Alpos is an object-oriented data to theory comparison and fitting tool
The project homepage is found at http://www.desy.de/~britzger/alpos/
Local table of contents
Alpos is an object-oriented data to theory comparison tool. The program is ideally suited for fits of theory parameters, for statistical analysis of theory predictions and for data combinations. The modular object-oriented architecture of the code allows for an easy implementation of new data sets and theory predictions, as well as for new analysis tools or their extension. The concpet of Alpos involves a modular and transparent implementation of theory predictions, which also enables a high level of consistency within different components of predictions, but still provides a very userfriendly interface.
The interface for new contributions is clearly defined in an object-oriented manner through inheritance. New contributions to Alpos may be so-called functions, tasks and datasets.
New theory functions are theoretical predictions, which take as input single parameters and/or other functions. Typically, these are predictions for particular measurements, but may also be for instance PDF or alpha-s evolution codes. Functions calculate their output values on the basis of all current input values by the virtual function Update().
Tasks are classes which provide an Execute() routine and may perform any kind of operation taking the theory predictions or datasets into account. Tasks are allowed to access all present theory values and also the data sets. Typical tasks are fitting routines or for instance a statistical analysis. Other tasks may be for instance print-out routines, plotting tools or the write-out of results to disk in a particular format.

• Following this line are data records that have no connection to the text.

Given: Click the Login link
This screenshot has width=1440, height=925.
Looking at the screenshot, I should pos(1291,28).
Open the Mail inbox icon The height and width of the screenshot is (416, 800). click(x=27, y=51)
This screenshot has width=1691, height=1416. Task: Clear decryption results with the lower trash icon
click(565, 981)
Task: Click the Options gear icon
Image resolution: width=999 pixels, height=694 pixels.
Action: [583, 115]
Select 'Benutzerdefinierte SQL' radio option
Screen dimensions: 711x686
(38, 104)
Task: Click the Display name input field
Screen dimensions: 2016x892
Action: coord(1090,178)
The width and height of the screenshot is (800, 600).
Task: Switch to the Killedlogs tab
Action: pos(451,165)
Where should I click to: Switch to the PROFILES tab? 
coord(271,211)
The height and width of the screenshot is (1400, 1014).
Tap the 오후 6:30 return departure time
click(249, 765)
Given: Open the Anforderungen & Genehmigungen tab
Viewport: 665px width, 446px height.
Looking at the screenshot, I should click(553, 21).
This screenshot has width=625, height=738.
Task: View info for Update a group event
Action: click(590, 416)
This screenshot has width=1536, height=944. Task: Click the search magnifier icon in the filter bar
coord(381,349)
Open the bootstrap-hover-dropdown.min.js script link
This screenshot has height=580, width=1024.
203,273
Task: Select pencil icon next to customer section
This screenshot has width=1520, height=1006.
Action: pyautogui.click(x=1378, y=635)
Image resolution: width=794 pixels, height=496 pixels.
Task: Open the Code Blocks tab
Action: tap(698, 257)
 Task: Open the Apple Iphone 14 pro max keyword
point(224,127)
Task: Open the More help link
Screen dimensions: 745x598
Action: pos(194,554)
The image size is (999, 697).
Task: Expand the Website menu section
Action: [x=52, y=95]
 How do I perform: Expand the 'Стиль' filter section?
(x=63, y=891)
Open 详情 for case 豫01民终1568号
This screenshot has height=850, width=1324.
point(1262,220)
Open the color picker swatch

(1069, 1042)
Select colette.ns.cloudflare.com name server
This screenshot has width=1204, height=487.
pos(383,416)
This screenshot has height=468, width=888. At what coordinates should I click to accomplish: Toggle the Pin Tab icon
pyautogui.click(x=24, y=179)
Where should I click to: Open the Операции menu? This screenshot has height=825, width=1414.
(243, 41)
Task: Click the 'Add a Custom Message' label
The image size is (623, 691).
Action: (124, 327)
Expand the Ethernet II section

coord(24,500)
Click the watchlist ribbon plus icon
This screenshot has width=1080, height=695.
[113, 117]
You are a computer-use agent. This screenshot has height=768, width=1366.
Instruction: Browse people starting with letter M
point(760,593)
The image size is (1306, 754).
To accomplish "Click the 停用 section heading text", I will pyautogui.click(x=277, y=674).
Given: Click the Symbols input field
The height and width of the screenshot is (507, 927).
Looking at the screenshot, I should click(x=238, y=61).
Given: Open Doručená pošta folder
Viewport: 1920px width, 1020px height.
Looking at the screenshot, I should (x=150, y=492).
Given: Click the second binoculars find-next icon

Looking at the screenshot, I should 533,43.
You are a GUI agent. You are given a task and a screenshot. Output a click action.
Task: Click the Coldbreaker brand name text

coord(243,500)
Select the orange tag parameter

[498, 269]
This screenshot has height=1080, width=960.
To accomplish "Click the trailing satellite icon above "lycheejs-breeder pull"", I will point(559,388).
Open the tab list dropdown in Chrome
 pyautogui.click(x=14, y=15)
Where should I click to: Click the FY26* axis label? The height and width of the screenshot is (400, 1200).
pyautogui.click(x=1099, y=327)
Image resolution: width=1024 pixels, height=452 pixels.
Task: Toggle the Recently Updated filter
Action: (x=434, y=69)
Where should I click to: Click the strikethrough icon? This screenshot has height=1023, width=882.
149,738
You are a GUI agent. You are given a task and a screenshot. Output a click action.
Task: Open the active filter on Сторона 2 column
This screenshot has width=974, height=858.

Within Alpos, datasets are input data files which represent a measurement with all its uncertainties. The data card specifies how the uncertainties are treated in the tasks and also different phase space regions may be specified easily for detailed analysis.
More details are found on the main homepage http://www.desy.de/~britzger/alpos/ . All developers may mirror the project homepage to their webspace, which may partially provide a more up-to-date documentation.
Mail to daniel.britzger@desy.de
The source code can be checked out from a public svn repository. Please ask for the repository url by mail: daniel.britzger@desy.de
Check out the package from svn using svn co <package-url>.For the installation, all above’s mentioned packages have to be installed first.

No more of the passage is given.